Mark Nebelung: You need to decompose whether your managers are macro tilters or stockpickers, and I think a lot of concentrated managers fall somewhere in between.
Richard Dalidowicz: There’s been examples in Australian equities of managers I know really well who have run 25 stocks where 23 stocks have done really well, but the two or three that didn’t have just blown them out of the water.
Tim Dunbar: So what’s driving the interest in concentrated portfolios? One is the desire for alpha, so the belief that these particular managers know what they’re doing, and their investment process can out perform the benchmark, right? And for multimanagers, it’s putting those different managers together in a way that makes sense from an overriding asset allocation perspective.
Michael Bailey: I’d like to ask the portfolio constructors here whether they’ve gone through a similar exercise to what Principal’s done in the paper you received by their global CIO, Mustafa Sagun. They compared a global equity portfolio comprised of eight of their products – the full range from US core, growth, value and small cap to the same in international – to a global equity portfolio consisting of their Global Core fund alone. And they found the Global Core provided about half the coverage ratio – so more active – for about 25 per cent less fees. Richard, I know AustralianSuper has about 15 international equity managers – dare I say it, have you ever compared that portfolio on an after-tax, after-fees basis to, say, a single enhanced passive manager?

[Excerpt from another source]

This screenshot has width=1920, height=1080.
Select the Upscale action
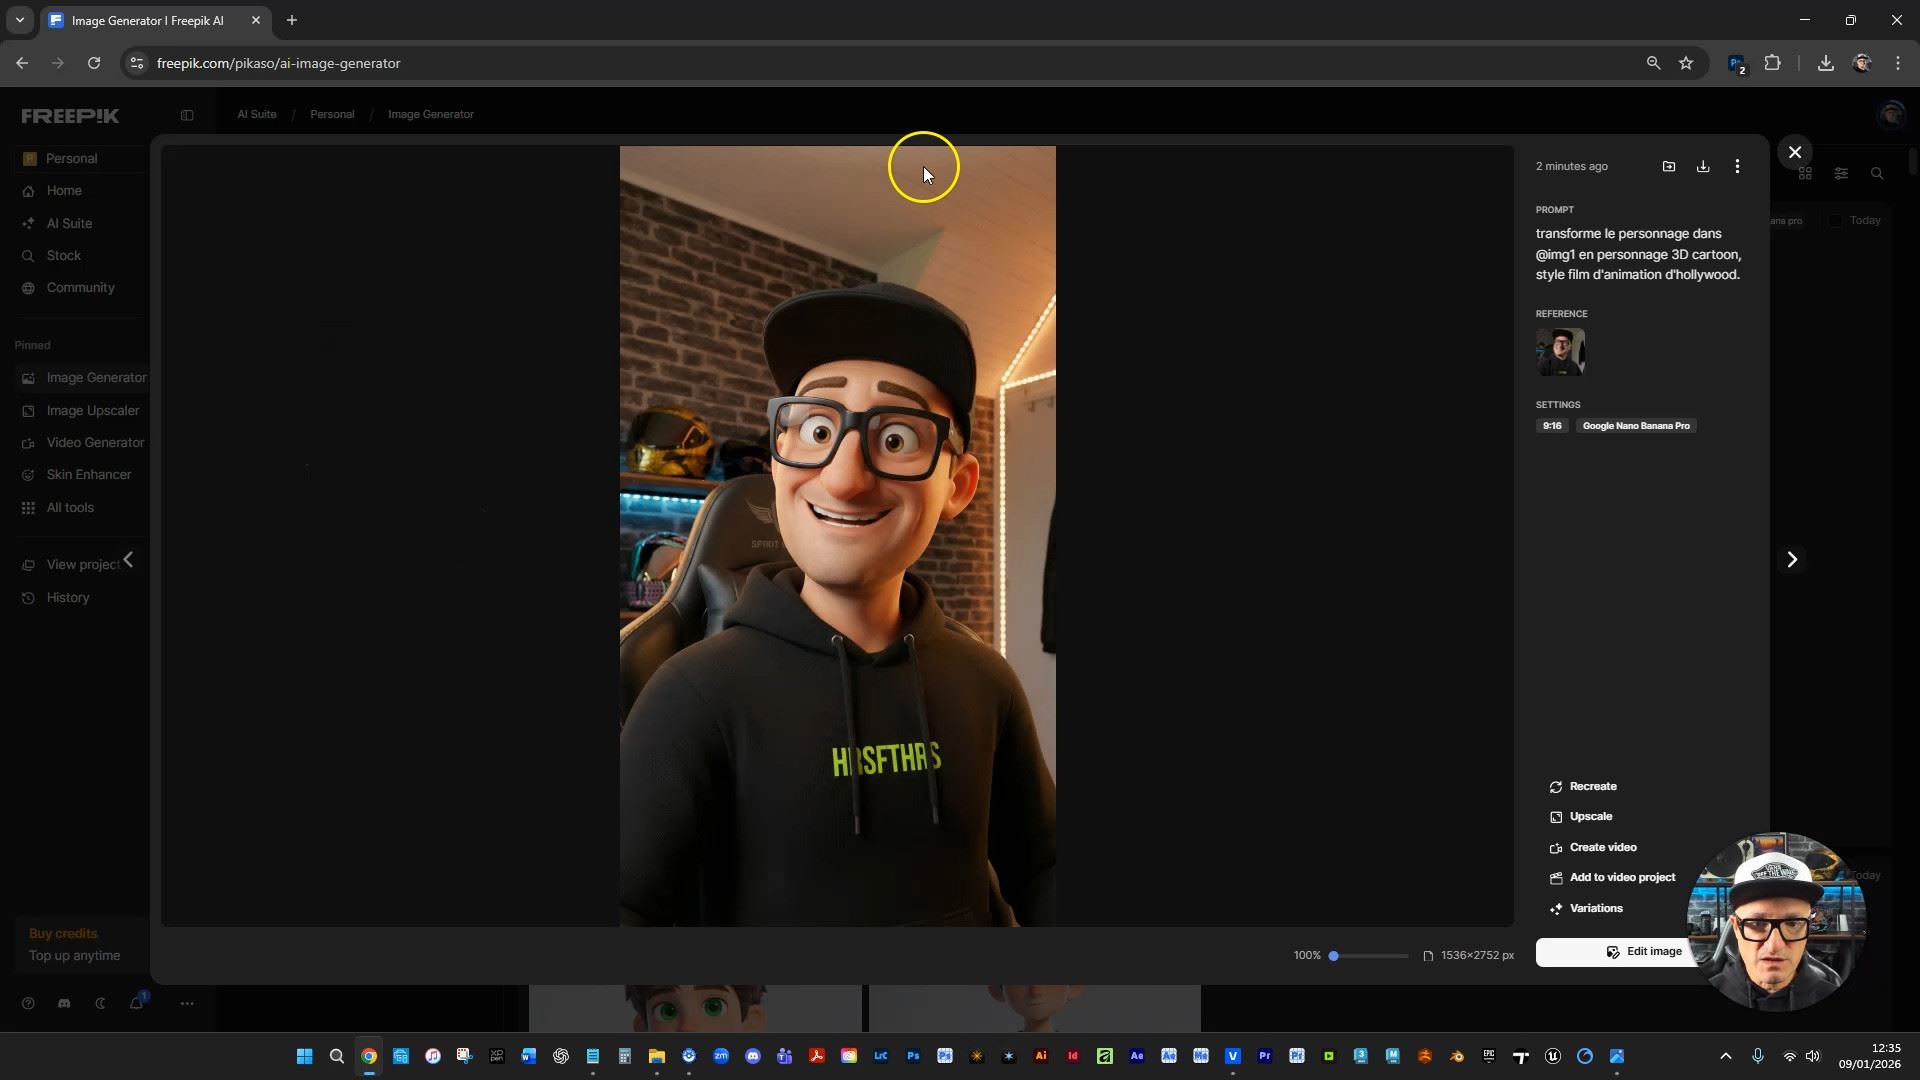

Richard Dalidowicz: Of course. We’re aware that the risks we take can actually be offsetting. But we focus more on juicing up the return, not the risk aspects. The risk is just a backward looking thing. You know, it’s an indicator, sure. It gives you an idea about whether managers are true to label. But the challenge is to look forward. The question I’d like to ask is that in today’s narrow market environment, there’s only two sectors that are doing really well – materials and energy. And in this environment do you guys think, on average say, a concentrated manager would perform better than a broad manager. Say one holding 30 stocks versus 200?
Laurence Irlicht: Any manager that happens to have been holding materials and energy, regardless of whether they’re concentrated or not, they’re going to have been doing well. And if they happen to be holding financials and property trusts – not so well recently.